姚姜将這兩日楊氏的作為說一回:“我同二嬸說了我能照料弟妹,但二嬸嬸不管不顧,依舊要發賣我,還要發賣翠蘭,此為強賣;人牙子帶得有幫手,隻要抓着我們的手按了手印,我們不同意也無用了!此為強買!”
胡村正久經世事,看了杜翠蘭的情形,已知她所言非虛。
他思索了片刻:“你可知要買你們的人牙子是何人?”
姚姜:“是窦娘子。”
胡村正點頭:“我識得她。我跟你們去見她。”
胡村正當下便跟着姚姜和杜翠蘭回家,遠遠的便見院門外立着幾人。
窦娘子立在院門前,四條壯漢分立在院門兩側,自家的院門開着。
窦娘子伸長脖頸看向院内,頓了頓足轉過頭卻看到姚姜和杜翠蘭來了,再看到胡村正,一時間愣怔在當地。
姚姜見了這陣勢,小聲對胡村正:“伯伯,若不是我先前見機跑走,這時已經被抓住了。說不好已被她們強壓着在賣身契上按了手印!”
胡村正歎了口氣,沉下臉來。
窦娘子老辣,回過神來立刻便上前對胡村正行了個禮:“見過村正。”
楊氏自院内出來看見胡村正,轉眼看到一旁姚姜和杜翠蘭,張嘴要罵,卻又活生生忍住了。
胡村正輕咳一聲:“窦娘子,這姚小娘子如今是這家中的主事和當家人,他家的叔父嬸娘不能插手她家的家事,也不能發賣他們!”
姚姜上前行了個禮:“窦娘子,杜家已分家多年,官府的文書上也分得一清二楚。雖同住于村内,但各家的事各家自管與鄰居無異。叔父與嬸娘發賣我們,于情于理都說不過去。你見多識廣,可見有誰家賣人是賣鄰居的?娘子可是官府認可的牙婆,做的也是正經生意,别被我糊塗的二嬸蒙着眼帶到溝裡去!”
楊氏如被火燎般直跳起來,指着姚姜:“你,你放屁!”
姚姜沒理會她:“我家不等着用銀子,我和我妹妹也沒打算賣身投主。

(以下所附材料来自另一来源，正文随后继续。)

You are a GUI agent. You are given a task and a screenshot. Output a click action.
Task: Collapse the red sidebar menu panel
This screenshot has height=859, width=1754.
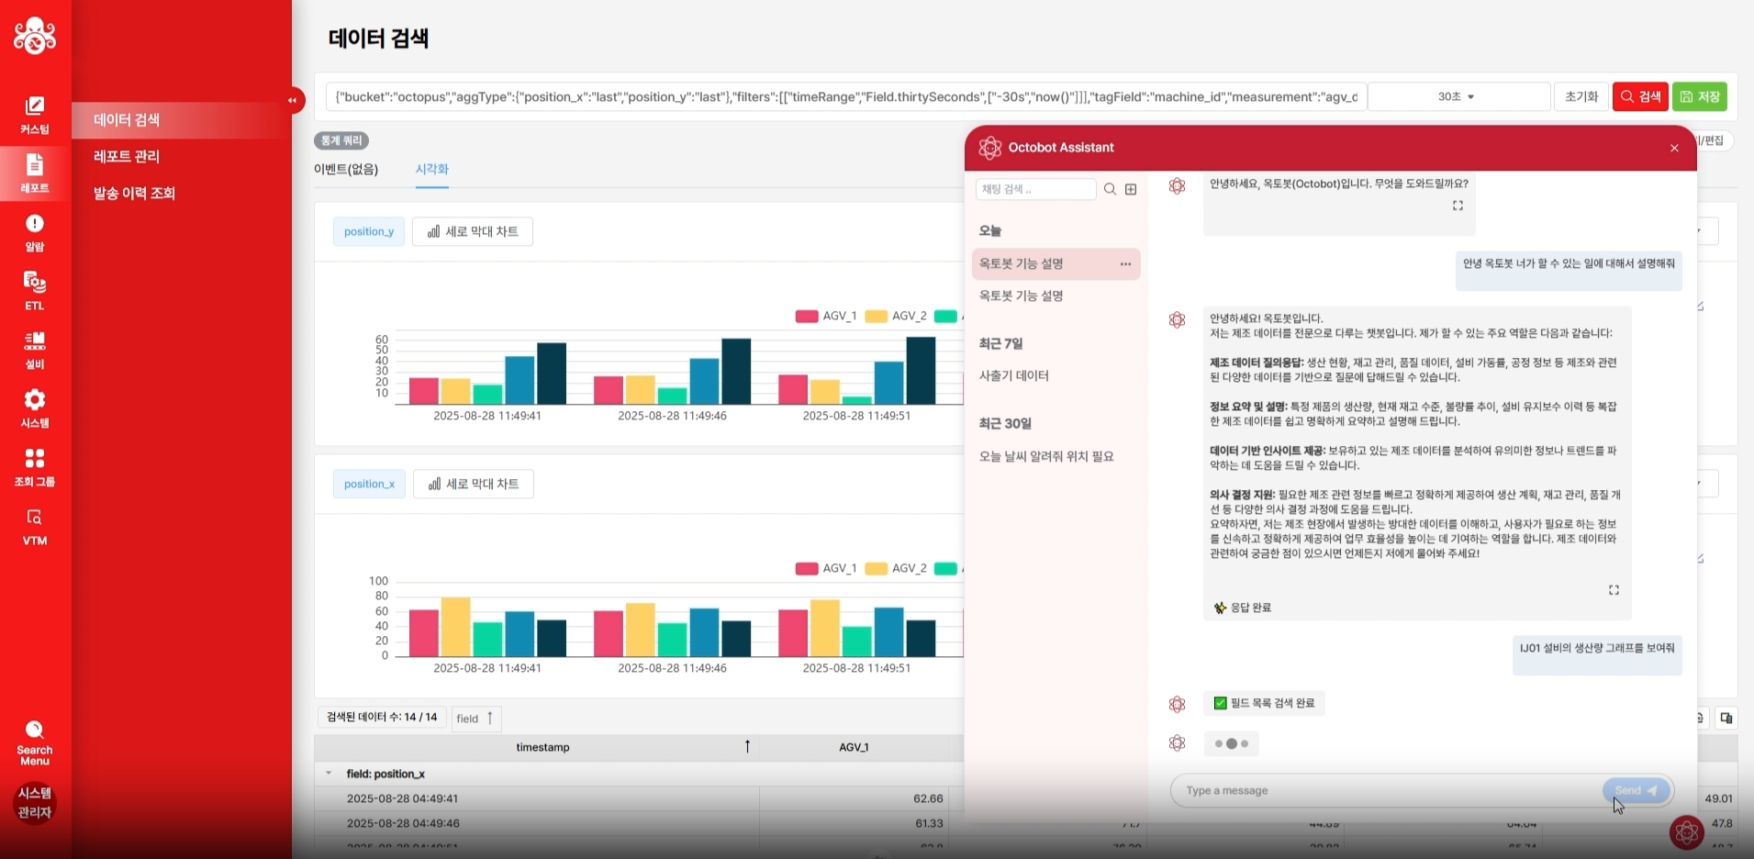293,100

讓窦娘子空跑是我家二嬸對你不住,我這廂替二嬸向你賠個不是。小女子說話直道,冒犯之處還請娘子見諒。”
話畢,她又對窦娘子行了個禮。
窦娘子先皮笑肉不笑地從鼻腔内應了一聲:“姚小娘子誤會了,我隻是路過此間。”
而後她轉頭對胡村正福了一福:“胡村正,我還有事,告辭。”
一轉身,她便瞪了楊氏一眼:“沒見過你這麼糊塗的!你若說早分了家過了官府文書,我都不會來!耽誤我的功夫!”

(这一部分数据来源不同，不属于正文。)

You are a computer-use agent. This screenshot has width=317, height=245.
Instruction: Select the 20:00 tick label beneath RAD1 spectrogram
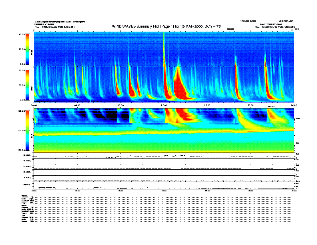click(251, 105)
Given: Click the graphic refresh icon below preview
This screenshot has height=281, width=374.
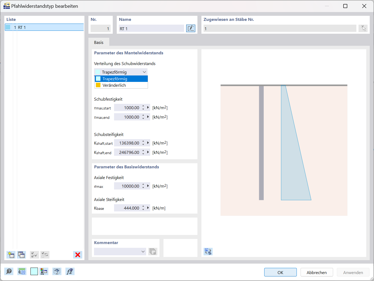Looking at the screenshot, I should point(208,251).
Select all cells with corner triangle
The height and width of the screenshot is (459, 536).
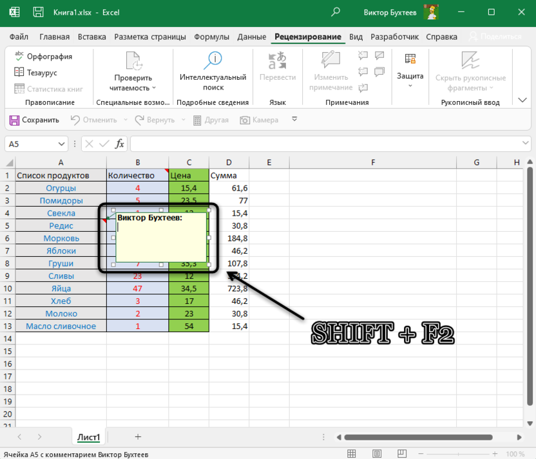[8, 163]
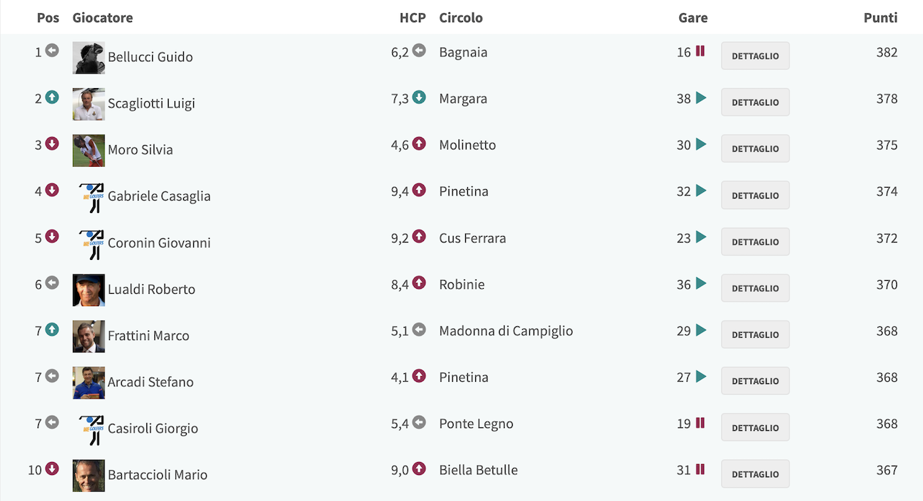The width and height of the screenshot is (923, 501).
Task: Click the HCP up arrow icon for Lualdi Roberto
Action: [419, 283]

窦娘子轉身便走,四條壯漢跟在她身後離去,楊氏愣了片刻追上去:“窦娘子,”
楊氏小跑着追在窦娘子身邊,姚姜看着她神情求告,急切分說,隻可惜聽不到她的話。
窦娘子隻顧帶着幫手往前走,被她糾纏得煩了,忽然立住腳步說了句話,而後一甩手帶着人去了。
楊氏心有不甘卻不敢再跟上去,轉身回來看到胡村正,不敢過來,瞪了姚姜一眼悻悻離去。